● **Document extract**:
How does the information get delivered to providers after hours? 

It depends on the configured protocols — about 99% of our customers have set us up with their 24 hour triage line. We do recommend that patients take their BP during office hours, but we have systems in place to make sure that should there be an adverse event outside of that time, it will not be missed. 

Can patients opt-out of notifications (that is, how do you prevent patients from turning off important alerts)?

We are very sensitive to alert fatigue — we do not want patients to turn off important notifications. We want to allow patients to be able to turn off notifications about education or other reminders, but there is no way to silence compliance notifications.

Does the solution need an internet connection?

It does require an internet connection to send triggers, but we are confident in the education that we give to patients so that even without an internet connection to automatically send a blood pressure reading to a provider, the Babyscripts user is aware that a data point is outside the normal levels and a cause for concern, and they can communicate that to their provider with confidence and assurance that they will be taken seriously. 

Can physicians see all data points or just the exceptions?

We do not alert the providers to every data point — we’ve tried to avoid the need for a provider to sift through endless amounts of data while still permitting users to record their blood pressure levels as often as they want. However, all the data points are always available to the provider either in their dashboard or directly in the EMR if they choose to look at them.

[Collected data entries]
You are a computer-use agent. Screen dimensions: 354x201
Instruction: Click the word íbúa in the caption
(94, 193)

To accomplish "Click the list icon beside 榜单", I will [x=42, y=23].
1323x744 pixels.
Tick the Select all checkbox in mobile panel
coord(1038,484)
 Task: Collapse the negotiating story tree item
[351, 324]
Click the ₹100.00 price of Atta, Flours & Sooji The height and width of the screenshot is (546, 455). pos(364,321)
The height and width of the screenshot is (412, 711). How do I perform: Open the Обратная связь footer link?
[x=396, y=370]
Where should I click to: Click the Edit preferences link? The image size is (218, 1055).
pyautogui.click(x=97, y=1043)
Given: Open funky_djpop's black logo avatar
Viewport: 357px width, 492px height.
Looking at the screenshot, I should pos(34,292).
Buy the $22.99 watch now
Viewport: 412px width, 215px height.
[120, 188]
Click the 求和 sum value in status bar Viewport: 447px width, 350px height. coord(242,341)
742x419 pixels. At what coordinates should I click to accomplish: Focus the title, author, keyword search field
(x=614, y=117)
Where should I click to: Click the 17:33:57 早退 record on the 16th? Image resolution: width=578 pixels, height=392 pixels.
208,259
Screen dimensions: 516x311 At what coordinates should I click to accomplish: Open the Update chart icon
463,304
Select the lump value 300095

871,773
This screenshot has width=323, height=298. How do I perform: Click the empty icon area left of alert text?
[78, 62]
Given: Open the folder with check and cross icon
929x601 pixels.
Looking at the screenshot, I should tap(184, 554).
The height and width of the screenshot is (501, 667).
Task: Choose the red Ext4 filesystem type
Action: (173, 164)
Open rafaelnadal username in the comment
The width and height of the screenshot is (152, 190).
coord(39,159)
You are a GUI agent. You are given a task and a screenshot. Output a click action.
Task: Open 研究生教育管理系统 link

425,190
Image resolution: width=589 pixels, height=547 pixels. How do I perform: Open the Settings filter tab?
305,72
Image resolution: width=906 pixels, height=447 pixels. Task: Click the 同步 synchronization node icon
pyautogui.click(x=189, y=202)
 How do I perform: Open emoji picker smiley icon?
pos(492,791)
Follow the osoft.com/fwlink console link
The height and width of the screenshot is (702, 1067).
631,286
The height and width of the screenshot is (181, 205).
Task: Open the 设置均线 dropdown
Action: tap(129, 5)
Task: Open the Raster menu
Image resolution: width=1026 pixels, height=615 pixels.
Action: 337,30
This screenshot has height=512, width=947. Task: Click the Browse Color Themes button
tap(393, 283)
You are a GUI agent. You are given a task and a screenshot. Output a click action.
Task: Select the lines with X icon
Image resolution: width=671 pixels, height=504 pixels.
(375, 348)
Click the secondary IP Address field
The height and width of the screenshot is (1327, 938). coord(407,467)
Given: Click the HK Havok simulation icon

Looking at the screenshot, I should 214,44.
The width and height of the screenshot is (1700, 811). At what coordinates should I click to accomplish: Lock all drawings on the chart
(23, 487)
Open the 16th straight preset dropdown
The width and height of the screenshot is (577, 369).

● **Actions to take**:
1/ According to the Babyscripts FAQ, what kind of notifications can patients not silence?
2/ Summarize the Babyscripts FAQ in two sentences.
3/ From the Babyscripts FAQ, extract the passage that begins with the words containing "We are very" and ends with "be taken seriously.".

● **Completed exercise**:
1/ Compliance notifications.

2/ After-hours information reaches providers according to configured protocols, usually a 24-hour triage line, and patients may turn off educational or other reminders but never compliance notifications. An internet connection is needed to send triggers, though patients are educated to recognize and report readings outside normal levels, and providers are not alerted to every data point but can always view all of them in their dashboard or the EMR.

3/
We are very sensitive to alert fatigue — we do not want patients to turn off important notifications. We want to allow patients to be able to turn off notifications about education or other reminders, but there is no way to silence compliance notifications.

Does the solution need an internet connection?

It does require an internet connection to send triggers, but we are confident in the education that we give to patients so that even without an internet connection to automatically send a blood pressure reading to a provider, the Babyscripts user is aware that a data point is outside the normal levels and a cause for concern, and they can communicate that to their provider with confidence and assurance that they will be taken seriously.